▶ Data in this exercise:
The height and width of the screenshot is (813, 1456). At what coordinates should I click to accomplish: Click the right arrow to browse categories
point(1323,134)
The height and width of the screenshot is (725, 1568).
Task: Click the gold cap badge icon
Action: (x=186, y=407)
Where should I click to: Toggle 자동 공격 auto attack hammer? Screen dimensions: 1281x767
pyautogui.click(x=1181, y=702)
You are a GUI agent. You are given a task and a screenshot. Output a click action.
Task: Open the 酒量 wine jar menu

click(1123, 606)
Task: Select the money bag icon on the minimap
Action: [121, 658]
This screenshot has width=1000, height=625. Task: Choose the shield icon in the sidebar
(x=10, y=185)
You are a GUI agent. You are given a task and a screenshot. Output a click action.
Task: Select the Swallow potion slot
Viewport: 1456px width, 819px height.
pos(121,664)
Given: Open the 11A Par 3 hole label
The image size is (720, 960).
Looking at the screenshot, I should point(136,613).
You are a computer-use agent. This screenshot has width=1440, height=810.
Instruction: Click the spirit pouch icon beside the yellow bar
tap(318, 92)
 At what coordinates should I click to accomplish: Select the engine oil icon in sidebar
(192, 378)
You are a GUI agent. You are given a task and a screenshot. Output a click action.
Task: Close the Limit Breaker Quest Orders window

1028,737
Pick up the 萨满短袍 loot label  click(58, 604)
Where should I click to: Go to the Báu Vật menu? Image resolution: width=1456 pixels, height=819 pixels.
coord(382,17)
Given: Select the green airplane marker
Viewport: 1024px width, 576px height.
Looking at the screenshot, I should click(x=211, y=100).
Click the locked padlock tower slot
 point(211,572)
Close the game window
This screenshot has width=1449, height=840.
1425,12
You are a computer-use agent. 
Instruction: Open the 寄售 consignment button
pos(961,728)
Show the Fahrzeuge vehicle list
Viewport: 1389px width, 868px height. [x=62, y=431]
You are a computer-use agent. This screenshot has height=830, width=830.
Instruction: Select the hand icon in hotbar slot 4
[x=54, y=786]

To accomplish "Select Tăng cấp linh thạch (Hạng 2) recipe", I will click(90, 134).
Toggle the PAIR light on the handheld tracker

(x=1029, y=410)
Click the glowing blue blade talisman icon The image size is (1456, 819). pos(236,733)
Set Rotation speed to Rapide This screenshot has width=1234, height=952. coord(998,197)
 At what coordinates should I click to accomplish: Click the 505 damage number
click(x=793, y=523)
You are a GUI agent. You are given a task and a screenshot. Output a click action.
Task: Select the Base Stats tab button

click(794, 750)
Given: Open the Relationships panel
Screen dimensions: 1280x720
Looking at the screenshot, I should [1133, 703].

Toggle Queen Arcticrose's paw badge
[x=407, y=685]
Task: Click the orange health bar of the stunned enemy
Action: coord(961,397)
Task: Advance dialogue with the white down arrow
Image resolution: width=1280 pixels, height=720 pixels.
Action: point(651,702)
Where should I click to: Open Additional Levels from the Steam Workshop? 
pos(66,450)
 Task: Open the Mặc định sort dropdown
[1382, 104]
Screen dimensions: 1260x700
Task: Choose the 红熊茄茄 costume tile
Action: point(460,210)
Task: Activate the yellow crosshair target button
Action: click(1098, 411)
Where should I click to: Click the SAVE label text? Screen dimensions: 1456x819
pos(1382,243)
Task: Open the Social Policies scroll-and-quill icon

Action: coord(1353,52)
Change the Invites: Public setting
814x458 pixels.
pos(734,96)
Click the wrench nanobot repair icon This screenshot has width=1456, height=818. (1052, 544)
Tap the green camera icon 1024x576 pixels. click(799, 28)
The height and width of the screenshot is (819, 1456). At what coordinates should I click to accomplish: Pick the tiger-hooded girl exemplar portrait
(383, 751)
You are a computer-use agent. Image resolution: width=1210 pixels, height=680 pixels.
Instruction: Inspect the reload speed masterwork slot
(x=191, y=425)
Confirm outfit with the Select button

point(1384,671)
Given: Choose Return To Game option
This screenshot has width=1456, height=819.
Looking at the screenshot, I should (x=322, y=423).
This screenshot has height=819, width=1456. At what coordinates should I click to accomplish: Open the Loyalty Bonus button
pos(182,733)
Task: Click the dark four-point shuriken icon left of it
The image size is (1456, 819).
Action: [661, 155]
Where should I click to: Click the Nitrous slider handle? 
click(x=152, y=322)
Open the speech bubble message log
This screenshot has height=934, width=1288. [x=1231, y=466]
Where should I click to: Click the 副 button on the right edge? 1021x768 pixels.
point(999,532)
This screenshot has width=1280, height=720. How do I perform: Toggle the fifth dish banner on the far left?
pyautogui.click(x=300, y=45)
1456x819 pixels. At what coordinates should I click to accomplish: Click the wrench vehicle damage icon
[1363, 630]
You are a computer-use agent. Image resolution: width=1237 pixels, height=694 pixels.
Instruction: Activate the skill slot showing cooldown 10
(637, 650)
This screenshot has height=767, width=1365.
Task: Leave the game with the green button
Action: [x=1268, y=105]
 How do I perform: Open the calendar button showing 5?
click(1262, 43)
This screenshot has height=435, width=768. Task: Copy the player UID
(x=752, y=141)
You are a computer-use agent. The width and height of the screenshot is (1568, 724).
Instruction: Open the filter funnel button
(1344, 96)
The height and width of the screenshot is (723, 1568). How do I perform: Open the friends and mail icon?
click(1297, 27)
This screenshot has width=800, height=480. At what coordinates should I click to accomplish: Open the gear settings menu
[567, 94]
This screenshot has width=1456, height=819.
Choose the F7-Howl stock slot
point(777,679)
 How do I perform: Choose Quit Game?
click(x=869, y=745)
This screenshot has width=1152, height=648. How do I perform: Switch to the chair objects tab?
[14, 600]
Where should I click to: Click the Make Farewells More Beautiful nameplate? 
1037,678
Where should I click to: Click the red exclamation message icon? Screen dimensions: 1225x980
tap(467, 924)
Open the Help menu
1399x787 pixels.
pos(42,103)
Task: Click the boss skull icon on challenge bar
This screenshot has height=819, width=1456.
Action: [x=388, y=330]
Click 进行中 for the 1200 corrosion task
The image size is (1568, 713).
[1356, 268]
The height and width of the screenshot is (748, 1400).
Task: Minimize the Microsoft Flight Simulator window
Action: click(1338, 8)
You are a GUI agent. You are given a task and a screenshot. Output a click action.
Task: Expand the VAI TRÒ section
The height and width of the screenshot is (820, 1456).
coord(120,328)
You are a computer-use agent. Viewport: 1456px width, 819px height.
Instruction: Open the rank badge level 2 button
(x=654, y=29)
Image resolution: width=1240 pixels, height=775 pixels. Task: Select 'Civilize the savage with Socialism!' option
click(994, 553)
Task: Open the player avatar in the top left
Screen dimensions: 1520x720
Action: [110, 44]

▶ Written task:
Set down, word for word, the stretch of the records from their first line through the line containing "pos(121,664)", including both of those lines.

▶ Answer to the task:
The height and width of the screenshot is (813, 1456). At what coordinates should I click to accomplish: Click the right arrow to browse categories
point(1323,134)
The height and width of the screenshot is (725, 1568).
Task: Click the gold cap badge icon
Action: (x=186, y=407)
Where should I click to: Toggle 자동 공격 auto attack hammer? Screen dimensions: 1281x767
pyautogui.click(x=1181, y=702)
You are a GUI agent. You are given a task and a screenshot. Output a click action.
Task: Open the 酒量 wine jar menu

click(1123, 606)
Task: Select the money bag icon on the minimap
Action: [121, 658]
This screenshot has width=1000, height=625. Task: Choose the shield icon in the sidebar
(x=10, y=185)
You are a GUI agent. You are given a task and a screenshot. Output a click action.
Task: Select the Swallow potion slot
Viewport: 1456px width, 819px height.
pos(121,664)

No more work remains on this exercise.